Legambiente: “A Roma oltre centomila persone vivono e lavorano in aree ad alto rischio idrogeologico”

La scorsa settimana si è tenuto a Roma un convegno organizzato da Legambiente nel corso del quale è stato presentato il dossier “Ecosistema Rischio 2016”, un’indagine sulle attività nelle amministrazioni comunali per la mitigazione del rischio idrogeologico. Per condurre la ricerca Legambiente ha inviato un questionario a 6.174 amministrazioni comunali italiane con aree a rischio idrogeologico, ma solo il 23% dei comuni ha risposto, per un totale di 1.444. Secondo i dati pubblicati dall’Istituto di ricerca per la protezione idrogeologica solo nel 2015 frane e alluvioni hanno causato 18 vittime, 1 disperso, 25 feriti e 3.694 persone evacuate o senzatetto in 19 regioni, 56 province, 115 comuni e 133 località. Una vera emergenza che per essere arginata necessita di una “politica di mitigazione del rischio che sappia tutelare il suolo e i corsi d’acqua e ridurre i pericoli a cui sono quotidianamente esposti i cittadini”.
Nel Lazio il 33% dei comuni ha interi quartieri costruiti in aree a rischio e il 15% ha continuato a costruire in queste aree anche negli ultimi 10 anni. Complessivamente l’84,9% dei comuni laziali ha aree esposte a rischio e dei 17.232 kmq complessivi di superficie, il 7,7% è a rischio idrogeologico.

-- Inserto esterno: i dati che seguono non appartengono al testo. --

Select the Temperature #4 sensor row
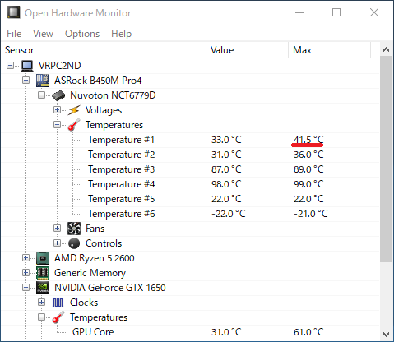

Anche a Roma la situazione è piuttosto complessa, a fronte di una prevenzione quasi inesistente e qualche sporadica opera di mitigazione del rischio. In aree a rischio idrogeologico ci sono industrie, case, quartieri, strutture sensibili, nuove edificazioni.

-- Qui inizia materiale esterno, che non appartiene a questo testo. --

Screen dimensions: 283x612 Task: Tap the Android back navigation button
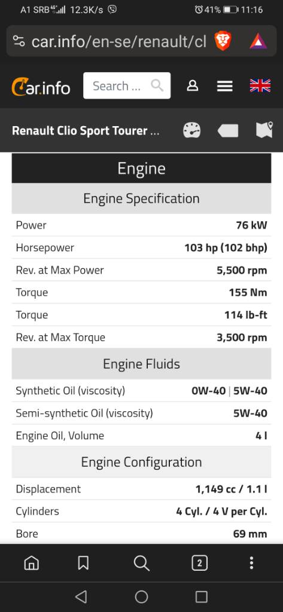tap(81, 596)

“È assurdo che nella nostra regione si continui a costruire in aree a rischio idrogeologico, nonostante sia ormai nota l’estensione di tali aree e nonostante i mutamenti climatici ci ricordino di continuo quanto pericolo possono scatenare”, ha dichiarato il presidente di Legambiente Lazio, Roberto Scacchi, alla presentazione della ricerca. Gli fa eco Giorgio Zampetti, responsabile scientifico di Legambiente: “Il tema della fragilità del territorio della nostra Penisola deve diventare centrale nella riflessione comune a tutti i livelli di governo del territorio […] Innanzitutto occorre fermare il consumo di suolo, programmare azioni che favoriscano l’adattamento ai mutamenti climatici e operare per la diffusione di una cultura che punti alla crescita della consapevolezza presso i cittadini dei fenomeni e delle loro conseguenze”.